[Task instructions]
1 > In the text on OLAP cubes, what does the shaded cell represent?
2 > Write out everything in the text on OLAP cubes from "Each box in" down to "Tree Manager Overview.", switching "Tree Manager" to "Tree Builder".

[Extract to read]
■ ■ ■ ■ ■
The preceding three-dimensional OLAP cube represents units sold dimensioned by time, product, and location. (The location members are East, West, Central, and South.) The shaded cell represents the number of widgets sold in the East region in 1999. You could find the number of units sold for any other product in any other region at any other time by finding the cell at the intersection point of three members, one from each dimension.
Suppose you also want to factor customer accounts into the analysis. Although showing four dimensions graphically is a challenge, the result of this added dimension is clear: in our example, each cell of the OLAP cube represents the intersection of an account, a year, a region, and a product.
Hierarchy is the organization of cube data elements with their reporting structures. It represents both the hierarchy and the method of consolidation in a dimension level.
The example cube has only one level in each dimension. The time dimension consists of one level containing three members (years), and the location dimension consists of one level containing four members (regions). However, the data used to build such OLAP cubes probably supports more than just one level in each dimension.
For example, when a company records a sale, that sale occurs in a particular month, which occurs in a particular quarter and in a particular year. You can examine the time dimension at one of three levels: month, quarter, or year. Likewise, you can record that each sale occurs in a particular office, in a particular city, or in a particular region. The location dimension might also have three levels, such as office, city, and region.
As mentioned, the categories found at each level of a dimension are called members. You can envision multilevel dimensions as tree diagrams, the members of which relate to each other in various parent-child relationships. Some members are parents of other members, some are children, and some are both.
Each box in the diagram represents a unique member. This diagram is familiar to PeopleSoft Tree Manager users. In fact, PeopleSoft trees can play an important role in defining the hierarchy of an OLAP cube.
See PeopleSoft Tree Manager Overview.
■ ■ ■ ■ ■
[Entries shown]

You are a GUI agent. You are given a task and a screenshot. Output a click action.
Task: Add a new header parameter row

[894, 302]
■ ■ ■ ■ ■
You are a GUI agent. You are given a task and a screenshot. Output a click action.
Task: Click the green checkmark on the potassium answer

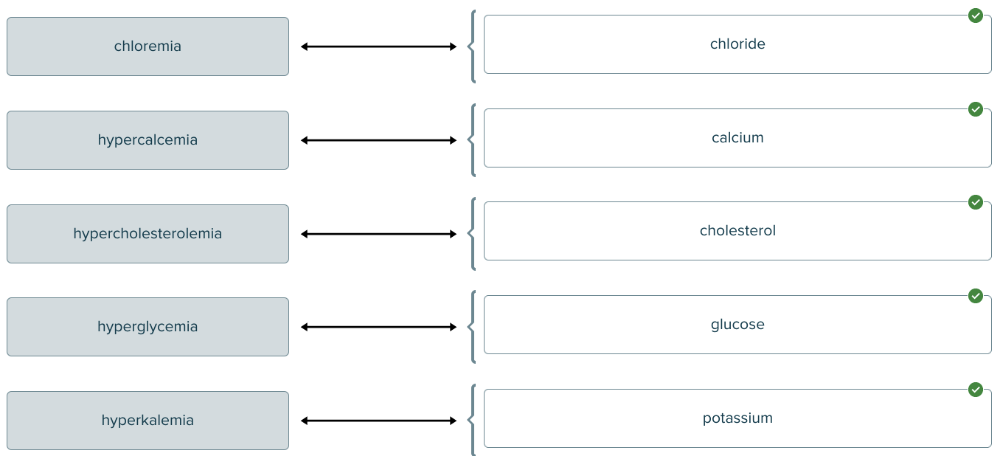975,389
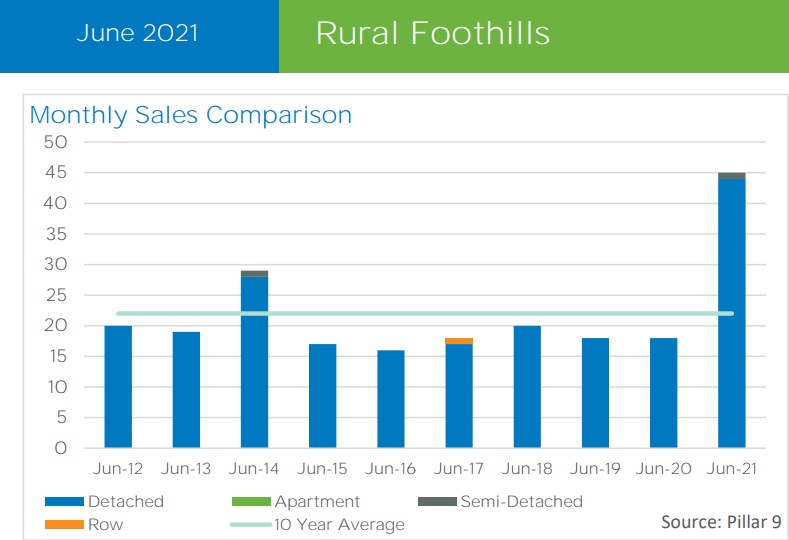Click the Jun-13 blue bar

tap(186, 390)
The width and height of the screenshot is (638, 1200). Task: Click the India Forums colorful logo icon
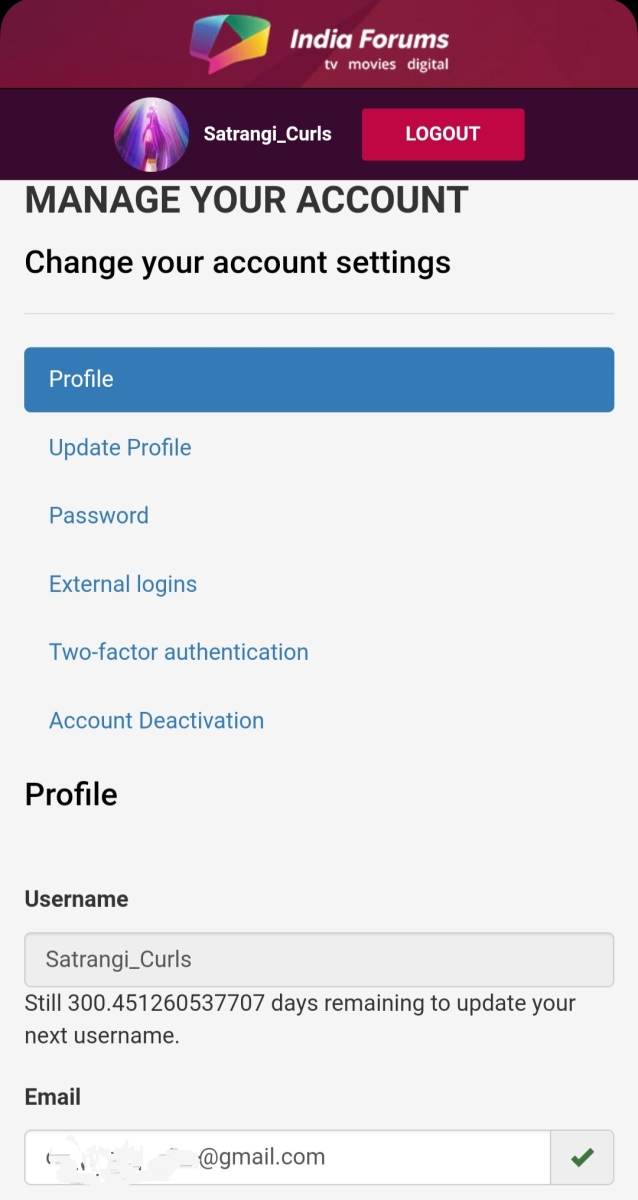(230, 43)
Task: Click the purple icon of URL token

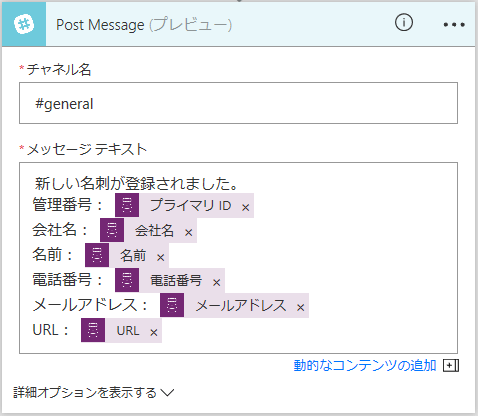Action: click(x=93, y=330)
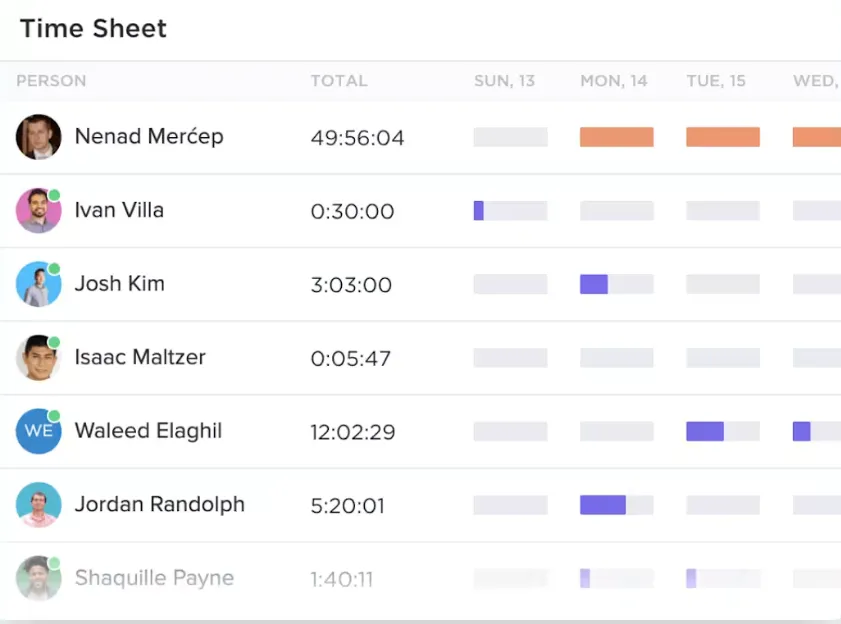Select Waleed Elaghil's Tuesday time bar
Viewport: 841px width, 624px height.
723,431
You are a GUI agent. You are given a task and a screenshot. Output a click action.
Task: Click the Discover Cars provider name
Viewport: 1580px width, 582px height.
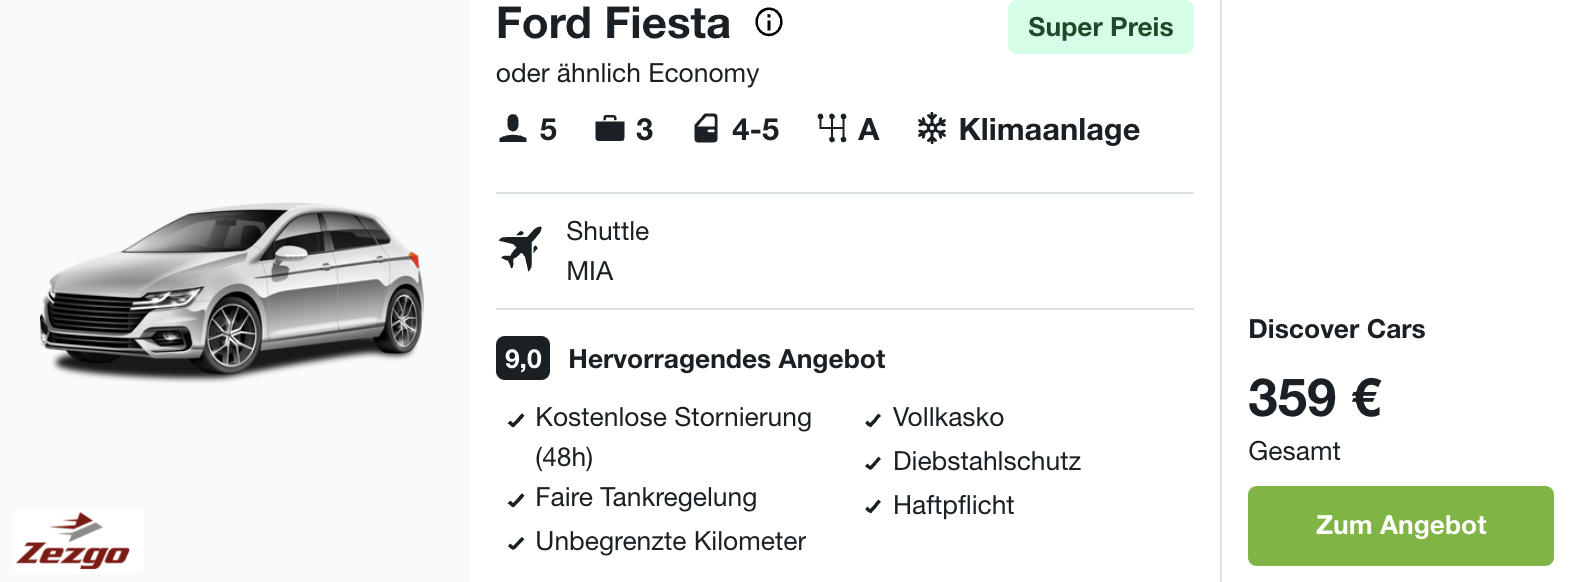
■ ■ ■ ■ ■
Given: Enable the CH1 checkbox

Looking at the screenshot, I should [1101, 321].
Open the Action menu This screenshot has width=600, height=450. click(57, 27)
■ ■ ■ ■ ■
[Answers given]
1 > The number of widgets sold in the East region in 1999.

2 >
Each box in the diagram represents a unique member. This diagram is familiar to PeopleSoft Tree Builder users. In fact, PeopleSoft trees can play an important role in defining the hierarchy of an OLAP cube.
See PeopleSoft Tree Builder Overview.